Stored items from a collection

⁂

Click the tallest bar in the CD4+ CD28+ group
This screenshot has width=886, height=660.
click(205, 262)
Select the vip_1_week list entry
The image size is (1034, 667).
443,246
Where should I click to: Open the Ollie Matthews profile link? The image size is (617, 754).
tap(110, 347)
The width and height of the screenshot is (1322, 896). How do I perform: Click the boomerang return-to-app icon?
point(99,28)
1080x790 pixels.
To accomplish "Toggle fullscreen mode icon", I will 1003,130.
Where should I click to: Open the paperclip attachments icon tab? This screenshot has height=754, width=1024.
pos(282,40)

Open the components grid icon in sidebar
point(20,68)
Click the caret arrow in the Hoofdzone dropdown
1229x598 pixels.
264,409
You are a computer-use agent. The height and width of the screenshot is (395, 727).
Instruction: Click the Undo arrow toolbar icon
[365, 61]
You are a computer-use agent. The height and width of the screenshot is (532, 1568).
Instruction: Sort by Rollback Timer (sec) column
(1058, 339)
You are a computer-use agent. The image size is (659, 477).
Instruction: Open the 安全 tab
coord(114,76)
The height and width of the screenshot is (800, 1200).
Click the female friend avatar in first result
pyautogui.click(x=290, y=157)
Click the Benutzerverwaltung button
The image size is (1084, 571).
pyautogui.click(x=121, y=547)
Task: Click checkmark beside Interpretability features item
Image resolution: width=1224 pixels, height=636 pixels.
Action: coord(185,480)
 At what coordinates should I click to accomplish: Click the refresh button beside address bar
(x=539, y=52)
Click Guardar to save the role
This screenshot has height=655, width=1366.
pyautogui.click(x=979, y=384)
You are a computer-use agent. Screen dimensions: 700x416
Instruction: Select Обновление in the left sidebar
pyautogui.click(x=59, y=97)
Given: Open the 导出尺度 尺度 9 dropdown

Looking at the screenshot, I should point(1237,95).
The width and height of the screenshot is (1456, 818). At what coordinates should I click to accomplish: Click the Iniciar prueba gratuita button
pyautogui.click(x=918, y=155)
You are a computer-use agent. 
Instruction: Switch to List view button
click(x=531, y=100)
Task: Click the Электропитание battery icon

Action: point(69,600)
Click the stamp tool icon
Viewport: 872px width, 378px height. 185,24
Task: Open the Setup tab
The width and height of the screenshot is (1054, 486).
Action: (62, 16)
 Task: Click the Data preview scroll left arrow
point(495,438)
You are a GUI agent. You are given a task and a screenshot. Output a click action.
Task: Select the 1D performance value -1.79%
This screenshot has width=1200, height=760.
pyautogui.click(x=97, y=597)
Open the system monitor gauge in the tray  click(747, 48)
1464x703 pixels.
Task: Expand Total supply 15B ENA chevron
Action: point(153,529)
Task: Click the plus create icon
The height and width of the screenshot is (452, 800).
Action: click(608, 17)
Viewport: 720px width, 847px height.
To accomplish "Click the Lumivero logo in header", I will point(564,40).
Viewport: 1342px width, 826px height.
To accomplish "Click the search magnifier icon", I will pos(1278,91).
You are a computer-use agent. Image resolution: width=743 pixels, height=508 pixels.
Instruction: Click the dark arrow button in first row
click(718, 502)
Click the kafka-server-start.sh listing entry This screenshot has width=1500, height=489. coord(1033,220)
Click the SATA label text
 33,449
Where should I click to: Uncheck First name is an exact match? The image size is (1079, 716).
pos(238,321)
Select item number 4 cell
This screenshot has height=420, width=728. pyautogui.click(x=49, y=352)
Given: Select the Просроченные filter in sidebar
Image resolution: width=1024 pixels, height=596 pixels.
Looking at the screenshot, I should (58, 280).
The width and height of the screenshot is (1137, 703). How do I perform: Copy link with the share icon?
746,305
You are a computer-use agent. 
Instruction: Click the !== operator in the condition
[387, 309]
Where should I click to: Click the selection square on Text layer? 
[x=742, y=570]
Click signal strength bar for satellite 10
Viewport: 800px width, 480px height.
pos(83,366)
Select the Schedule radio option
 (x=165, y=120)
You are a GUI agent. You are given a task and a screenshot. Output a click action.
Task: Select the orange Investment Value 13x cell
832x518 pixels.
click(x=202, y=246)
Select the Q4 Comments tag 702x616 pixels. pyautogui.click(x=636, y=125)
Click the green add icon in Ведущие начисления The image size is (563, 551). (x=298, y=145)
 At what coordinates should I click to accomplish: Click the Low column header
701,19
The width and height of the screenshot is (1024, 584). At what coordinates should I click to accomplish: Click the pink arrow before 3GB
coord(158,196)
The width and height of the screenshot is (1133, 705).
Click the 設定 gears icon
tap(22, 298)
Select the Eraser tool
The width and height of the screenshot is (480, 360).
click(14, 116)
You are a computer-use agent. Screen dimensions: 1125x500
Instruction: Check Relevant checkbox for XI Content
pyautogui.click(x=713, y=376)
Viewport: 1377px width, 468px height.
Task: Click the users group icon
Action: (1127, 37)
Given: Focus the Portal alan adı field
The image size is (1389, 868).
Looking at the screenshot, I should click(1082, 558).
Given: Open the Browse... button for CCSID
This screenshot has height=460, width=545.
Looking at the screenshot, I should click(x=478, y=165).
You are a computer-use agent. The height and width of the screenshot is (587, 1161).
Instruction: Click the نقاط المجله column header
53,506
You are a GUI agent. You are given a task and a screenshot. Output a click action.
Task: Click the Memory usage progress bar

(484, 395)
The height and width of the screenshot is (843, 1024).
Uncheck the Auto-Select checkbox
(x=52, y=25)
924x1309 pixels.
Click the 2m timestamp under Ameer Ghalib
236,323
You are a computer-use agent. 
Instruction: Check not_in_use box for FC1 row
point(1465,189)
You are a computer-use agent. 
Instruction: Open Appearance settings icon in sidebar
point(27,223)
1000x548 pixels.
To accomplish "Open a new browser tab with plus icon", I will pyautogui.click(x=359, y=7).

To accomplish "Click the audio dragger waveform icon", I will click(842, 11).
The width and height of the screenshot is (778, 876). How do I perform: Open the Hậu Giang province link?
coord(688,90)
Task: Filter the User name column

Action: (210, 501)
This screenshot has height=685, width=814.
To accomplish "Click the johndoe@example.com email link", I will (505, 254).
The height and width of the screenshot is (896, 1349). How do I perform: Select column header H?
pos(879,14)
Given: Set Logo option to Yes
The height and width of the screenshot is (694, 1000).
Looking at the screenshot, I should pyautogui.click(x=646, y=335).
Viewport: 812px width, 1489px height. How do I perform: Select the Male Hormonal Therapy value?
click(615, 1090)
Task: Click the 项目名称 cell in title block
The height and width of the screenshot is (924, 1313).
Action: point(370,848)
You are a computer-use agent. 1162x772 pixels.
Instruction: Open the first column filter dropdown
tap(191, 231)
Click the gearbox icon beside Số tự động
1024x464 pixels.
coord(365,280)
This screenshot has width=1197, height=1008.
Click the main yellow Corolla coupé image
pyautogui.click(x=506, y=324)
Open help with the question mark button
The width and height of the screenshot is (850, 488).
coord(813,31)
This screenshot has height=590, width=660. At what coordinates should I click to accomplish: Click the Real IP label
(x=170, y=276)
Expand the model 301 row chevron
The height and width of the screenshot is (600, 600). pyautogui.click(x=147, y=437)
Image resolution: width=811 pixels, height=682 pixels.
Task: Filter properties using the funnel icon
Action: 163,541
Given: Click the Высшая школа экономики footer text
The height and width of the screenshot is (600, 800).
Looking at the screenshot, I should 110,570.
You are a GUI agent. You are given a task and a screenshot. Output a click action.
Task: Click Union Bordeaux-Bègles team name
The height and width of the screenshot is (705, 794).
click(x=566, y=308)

⁂

* Activity:
Scan the entries above for the string "plus", and copy every line where it turns up.

* Task solution:
Task: Click the plus create icon
To accomplish "Open a new browser tab with plus icon", I will pyautogui.click(x=359, y=7).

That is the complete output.